Happy Halloween. I think Halloween should be reserved for kids. I’m not a big fan of adults getting dressed up for Halloween. Cut off age should be around 13. But that rule is suspended when you get to college. College is where you get to be a kid again.
I drove past a highly-efforted Halloween decorated house. There were spider webs and ghouls and goblins and monsters all around the house. They also had a “Hillary For President” campaign poster. I wasn’t sure if they were supporters for Hillary or consider that a frightening adornment.

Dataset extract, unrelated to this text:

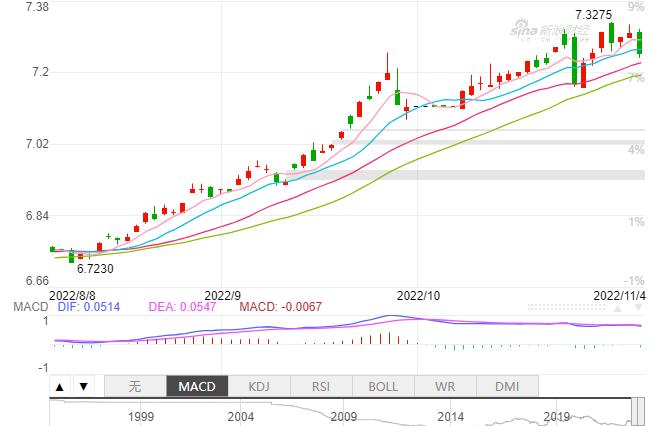The height and width of the screenshot is (426, 661).
Task: Click the 7.3275 peak price label
Action: [x=595, y=15]
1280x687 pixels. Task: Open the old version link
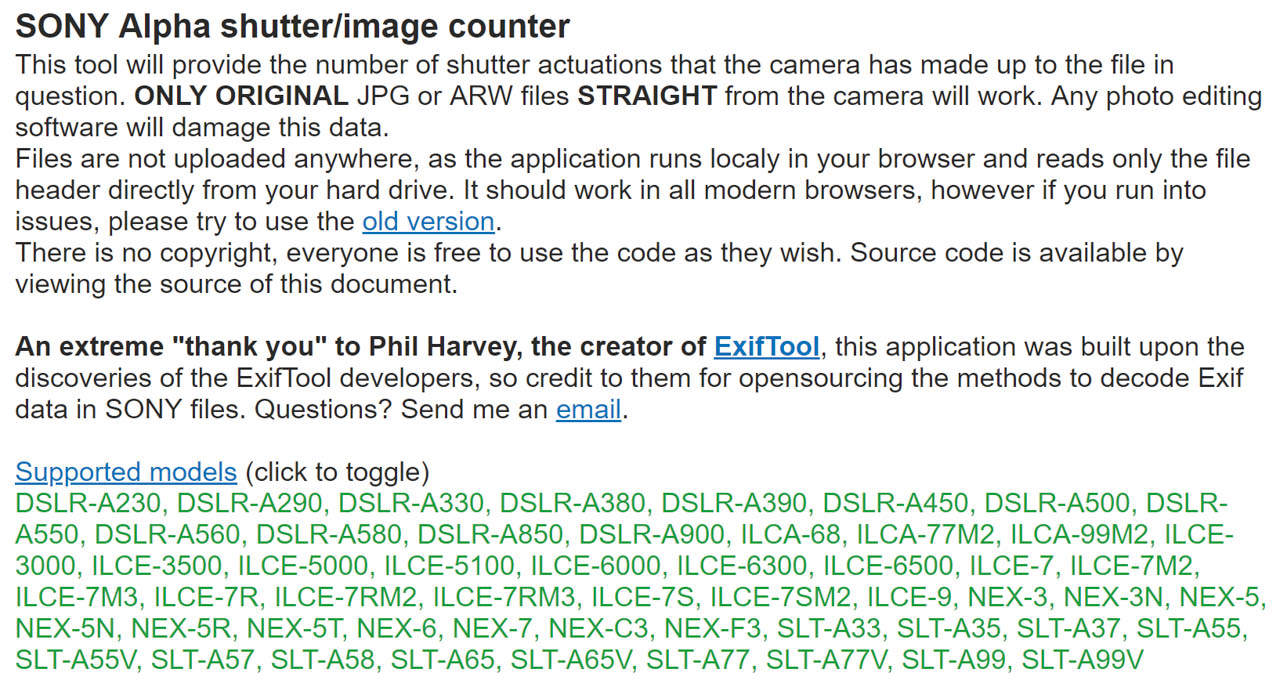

Is it too early to give the Time Magazine’s Person of the Year award to Julian Assange?
Howard Stern was funnier when he wasn’t allowed to say things.
Carolina Panthers quarterback Cam Newton says he doesn’t feel safe on the field because the refs allow the defense to pound him viciously. The Colts Andrew Luck feels the same way because of his offensive line.
Waiting for Hillary to say, “Stonewall it”
Worth repeating . . . . I heard it said that Hillary and Trump are each running against the only person they could beat.
My daughters Danielle and Dominique turn 21 on Tuesday. Yikes! How did that happen! Dominique is currently doing a semester in Florence, Italy “studying” abroad. Danielle is in Villanova counting down the minutes to midnight, awaiting her first legal drink. Back in my day, 18 was the legal age to drink in New York. I spent my 18th birthday like most of us did at the time . . . drinking at our usual place.
Watching scary movies for Halloween? Here’s a spoiler. When the girl goes in the basement, something will jump out after she makes the third turn. It will be a cat. After you shriek and then slowly begin to recover, the guy with the hatchet will suddenly attack.
Enjoying the World Series? Now that it’s back in Cleveland, I’ll be rooting hard for the Indians. I always want to see the Series clinched at the home field. In ’96, I went to Game 6 at Yankee Stadium when the Yankees beat the Atlanta Braves for their first championship in 18 years. 18 years! Can you imagine? I tried to order tickets over the phone on Ticketron the morning they went on sale. I had to give up when I had to get to work. The babysitter said she would try for me. I left my credit card and by the time I got to work she called and said she got 4 bleacher tickets for Game 6. I was so elated I offered her 2 tickets before I could think better of it.
The Yankees lose Game 1 and 2 at Yankee Stadium. In order for there to be a Game 6, the Yankees would have to win 2 of the next 3 in Atlanta. I wasn’t too confident. But the Yankees won all 3 games. Now Game 6 at Yankee Stadium became the potential clincher. And it was. The Yankees won. World Series champions! Denise and I rolled out of the bleachers onto River Avenue to revel with the revelers. Over the loud screams and chants and excitement, Denise shouts into my ear, “Are you ready?!”
I look back and ask with worry, “Ready? For what?”
“To go home,” she says.
I realize she’s probably right. I say, “Let me get a quart of beer at the bodega and we’ll go after that.”
It was probably the right move. No real good was going to come from overstaying the night. As it was, I could barely talk the next day. I was screamed out. Joe Girardi’s triple in that game is still the loudest I ever heard Yankee Stadium. The quietest was George Brett’s 7th-inning, 3-run homer in the 1980 playoffs against the KC Royals.
Why do the Browns wear orange jerseys?
The only way the Native American protests against North Dakota pipeline could get news coverage is if Chief Wahoo made an appearance.